AFFINAMENTI, MA IMPORTANTI Affinamenti, quindi, ma affinamenti importanti, per cercare di migliorare ulteriormente l’efficacia della sportiva BMW, tanto che addirittura la S 1000 RR avrà una nuova omologazione. Partendo dal motore non ci sono aumenti di potenza (confermati i 193 cv della moto precedente) ma a cambiare e non poco dovrebbe essere la qualità dell’erogazione, ottenuta con uno scarico rivisto (nella zona dei collettori) e con una “bocca” di aspirazione ancora più grande che in passato. Insomma il motore respira meglio ed è stato completamente rimappato a livello di elettronica per aumentare l’accelerazione e la coppia ai regimi medio bassi, aumento a cui contribuisce anche un rapporto finale più corto (da 17-44 a 17-45).

4 MAPPE MA DIVERSI CARATTERI Se quindi troverete ancora sulla S 1000 RR le 4 mappature (Rain, Sport, Race, Slick) sappiate che queste lavoreranno in modo molto differente che in passato, in particolare la Rain (che ha più cavalli, ora siamo a 163) e la Slick, ottimizzata per ottenere prestazioni migliori anche nella guida al limite, con livelli di controllo di trazione meno invasivi. Quest’ultima mappatura è stata migliorata anche nella gestione del freno motore, che BMW promette essere meno aggressivo. Ma non è tanto il motore ad aver subito gli interventi più importanti quanto la ciclistica che, possiamo dire, è stata praticamente rifatta.

TELAIO RIVISTO La nuova S 1000 RR ha un telaio differente, con quote ciclistiche differenti, sospensioni nuove e un nuovo ammortizzatore di sterzo regolabile. In BMW hanno, infatti, cercato di migliorare quelli che erano forse gli unici punti deboli della supersportiva bavarese: la maneggevolezza e la reattività. Non hanno però lavorato sui cerchi (cosa che qualcuno magari si aspettava) ma sulle misure. Per questo hanno rivisto completamente la parte anteriore della moto, che ora ha un angolo di sterzo  leggermente più aperto (un niente da 23,9 a 24°) ma accorcia l’interasse (più corto di 9 mm ora siamo a 1422,7 mm), aumenta l’avancorsa (+2,6 mm adesso siamo a 98,5) e diminuisce l’offset delle piastre forcella (-2,5 mm ora 29,5 mm). Inoltre la moto è stata “alzata” davanti di 5 mm infilando maggiormente i foderi nelle piastre, ma questa possiamo dire non è una novità, perché praticamente chiunque ha corso l’anno scorso con la BMW usava già la moto alzata sul davanti.

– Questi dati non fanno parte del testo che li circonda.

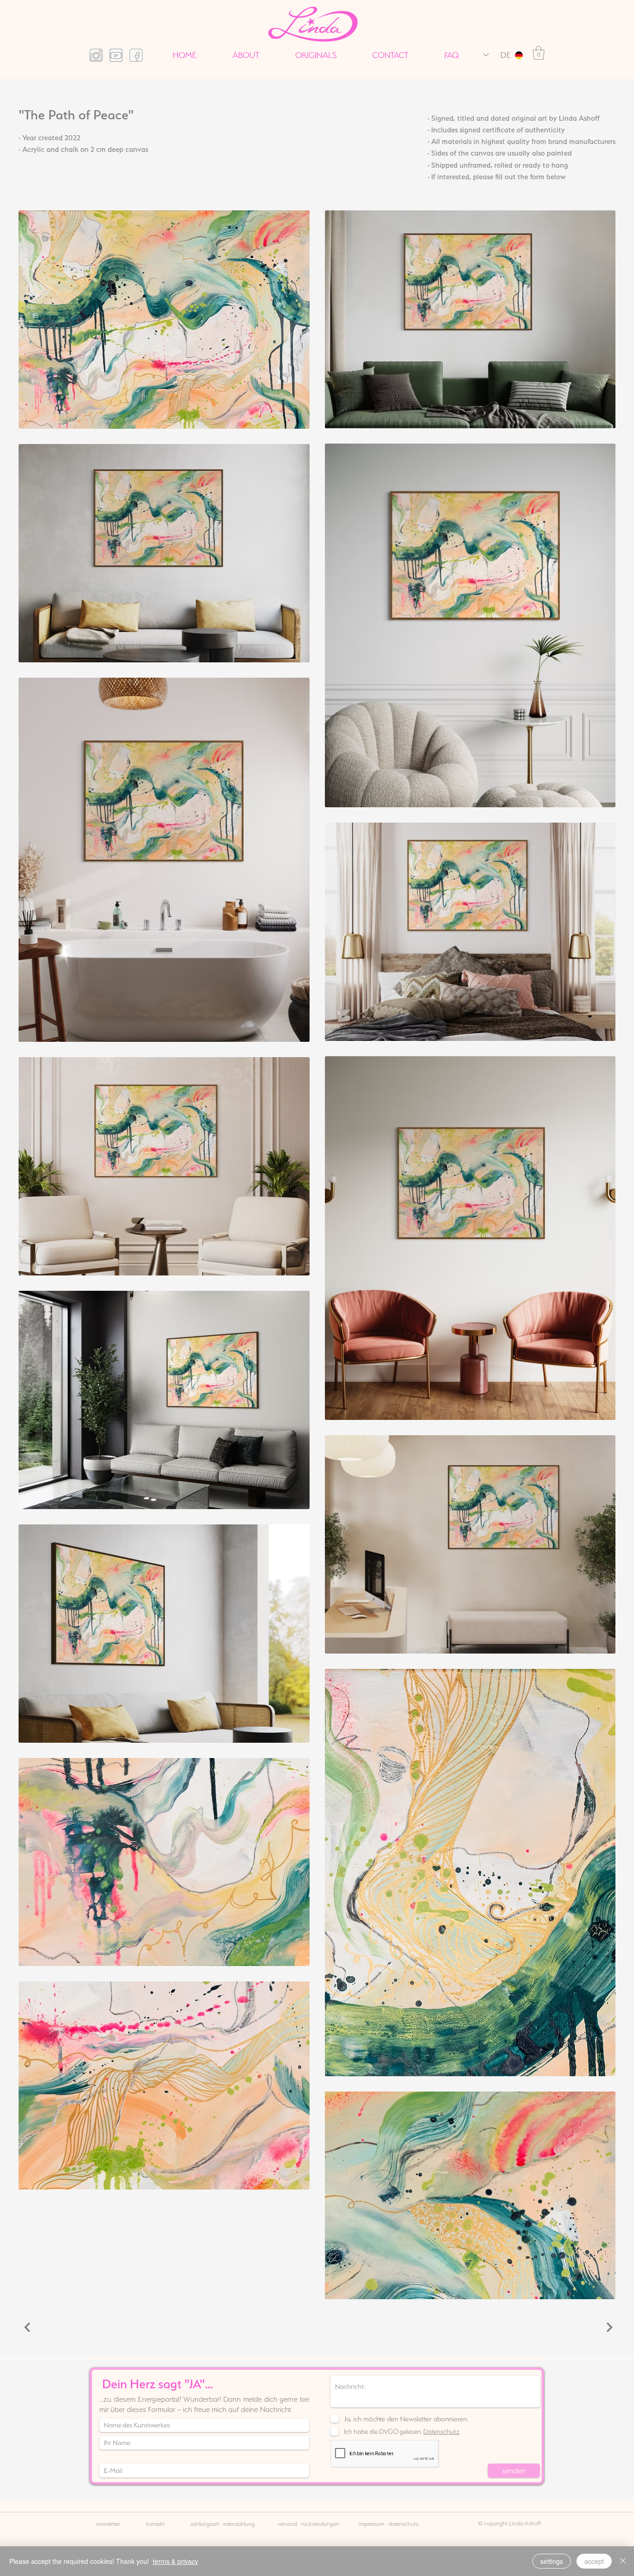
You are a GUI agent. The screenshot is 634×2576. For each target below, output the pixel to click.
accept (594, 2561)
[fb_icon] (135, 55)
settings (551, 2561)
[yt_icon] (116, 55)
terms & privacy (175, 2561)
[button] (538, 53)
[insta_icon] (96, 55)
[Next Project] (608, 2327)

FORCELLONE “ALTO” A cambiare è anche la parte posteriore visto che il forcellone (che non è cambiato) vede alzarsi la posizione del perno di fissaggio al telaio. Anche il reparto sospensioni è cambiato parecchio, la forcella Sachs da 46 adotta una nuova cartuccia e ha differenti tarature, mentre l’ammortizzatore vede crescere il diametro dello stelo (da 14 a 18 mm),  ha nuove tarature idrauliche e anche una nuova progressione. Novità non meno importante l’arrivo di un ammortizzatore di sterzo regolabile (prima non c’erano regolazioni).

CRUSCOTTO PIÙ RICCO Tra le variazioni di dettaglio il restyling della strumentazione e un’ulteriore indicazione offerta dal display, quella del “best lap in progress” che comunica al pilota se sta migliorando il suo miglior giro ancor prima di aver tagliato il traguardo. Il prezzo non è stato comunicato ma non ci dovrebbero essere variazioni rilevanti. Ovviamente la nuova S 1000 RR è offerta anche con pacchetto DTC –RACE ABS (anche loro rivisti nelle mappature) e con cambio quickshifter.